Entries for locating text and elements
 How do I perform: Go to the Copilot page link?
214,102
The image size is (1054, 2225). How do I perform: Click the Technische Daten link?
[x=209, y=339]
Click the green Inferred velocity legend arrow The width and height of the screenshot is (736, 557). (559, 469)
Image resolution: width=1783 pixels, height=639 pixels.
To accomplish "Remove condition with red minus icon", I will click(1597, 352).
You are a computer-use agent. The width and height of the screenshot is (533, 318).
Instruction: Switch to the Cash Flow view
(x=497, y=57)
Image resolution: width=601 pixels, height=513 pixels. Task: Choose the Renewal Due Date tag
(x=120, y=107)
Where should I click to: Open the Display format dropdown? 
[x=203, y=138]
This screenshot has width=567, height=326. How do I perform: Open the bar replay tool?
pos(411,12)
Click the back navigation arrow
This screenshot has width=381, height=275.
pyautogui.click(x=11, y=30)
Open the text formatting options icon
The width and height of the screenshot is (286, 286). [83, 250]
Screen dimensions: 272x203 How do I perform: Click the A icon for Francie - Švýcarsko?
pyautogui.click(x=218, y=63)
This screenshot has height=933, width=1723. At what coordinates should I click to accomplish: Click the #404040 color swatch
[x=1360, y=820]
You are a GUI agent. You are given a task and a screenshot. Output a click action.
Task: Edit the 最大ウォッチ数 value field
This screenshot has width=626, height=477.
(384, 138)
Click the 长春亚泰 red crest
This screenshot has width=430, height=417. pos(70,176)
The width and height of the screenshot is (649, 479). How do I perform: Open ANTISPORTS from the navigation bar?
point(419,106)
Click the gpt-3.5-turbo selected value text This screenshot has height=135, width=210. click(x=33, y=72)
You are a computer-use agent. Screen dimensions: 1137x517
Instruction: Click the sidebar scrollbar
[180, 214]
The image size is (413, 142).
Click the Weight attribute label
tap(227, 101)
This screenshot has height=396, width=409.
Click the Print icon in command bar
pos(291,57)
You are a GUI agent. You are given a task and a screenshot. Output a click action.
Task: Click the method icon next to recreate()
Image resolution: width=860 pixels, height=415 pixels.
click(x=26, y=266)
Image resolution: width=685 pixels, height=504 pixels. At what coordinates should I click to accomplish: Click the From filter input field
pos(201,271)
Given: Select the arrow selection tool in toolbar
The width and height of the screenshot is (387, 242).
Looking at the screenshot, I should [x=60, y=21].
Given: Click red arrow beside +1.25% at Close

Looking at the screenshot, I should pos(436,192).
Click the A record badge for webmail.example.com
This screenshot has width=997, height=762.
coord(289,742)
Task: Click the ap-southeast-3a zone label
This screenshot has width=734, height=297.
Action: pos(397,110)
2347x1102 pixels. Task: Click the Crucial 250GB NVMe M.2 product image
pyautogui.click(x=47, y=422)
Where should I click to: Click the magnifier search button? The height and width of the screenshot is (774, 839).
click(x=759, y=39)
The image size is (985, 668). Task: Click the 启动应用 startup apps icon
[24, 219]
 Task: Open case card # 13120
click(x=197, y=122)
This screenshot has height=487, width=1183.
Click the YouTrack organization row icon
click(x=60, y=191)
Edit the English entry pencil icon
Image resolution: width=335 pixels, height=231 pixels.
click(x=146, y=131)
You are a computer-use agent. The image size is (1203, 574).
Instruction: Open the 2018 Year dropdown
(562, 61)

Goal
Reproduce the lines of the entries above word for word, starting with the line that contains "Open the text formatting options icon" and going on through the line that contains "tap(227, 101)", with both of those lines included.

Output for this task
Open the text formatting options icon
The width and height of the screenshot is (286, 286). [83, 250]
Screen dimensions: 272x203 How do I perform: Click the A icon for Francie - Švýcarsko?
pyautogui.click(x=218, y=63)
This screenshot has height=933, width=1723. At what coordinates should I click to accomplish: Click the #404040 color swatch
[x=1360, y=820]
You are a GUI agent. You are given a task and a screenshot. Output a click action.
Task: Edit the 最大ウォッチ数 value field
This screenshot has width=626, height=477.
(384, 138)
Click the 长春亚泰 red crest
This screenshot has width=430, height=417. pos(70,176)
The width and height of the screenshot is (649, 479). How do I perform: Open ANTISPORTS from the navigation bar?
point(419,106)
Click the gpt-3.5-turbo selected value text This screenshot has height=135, width=210. click(x=33, y=72)
You are a computer-use agent. Screen dimensions: 1137x517
Instruction: Click the sidebar scrollbar
[180, 214]
The image size is (413, 142).
Click the Weight attribute label
tap(227, 101)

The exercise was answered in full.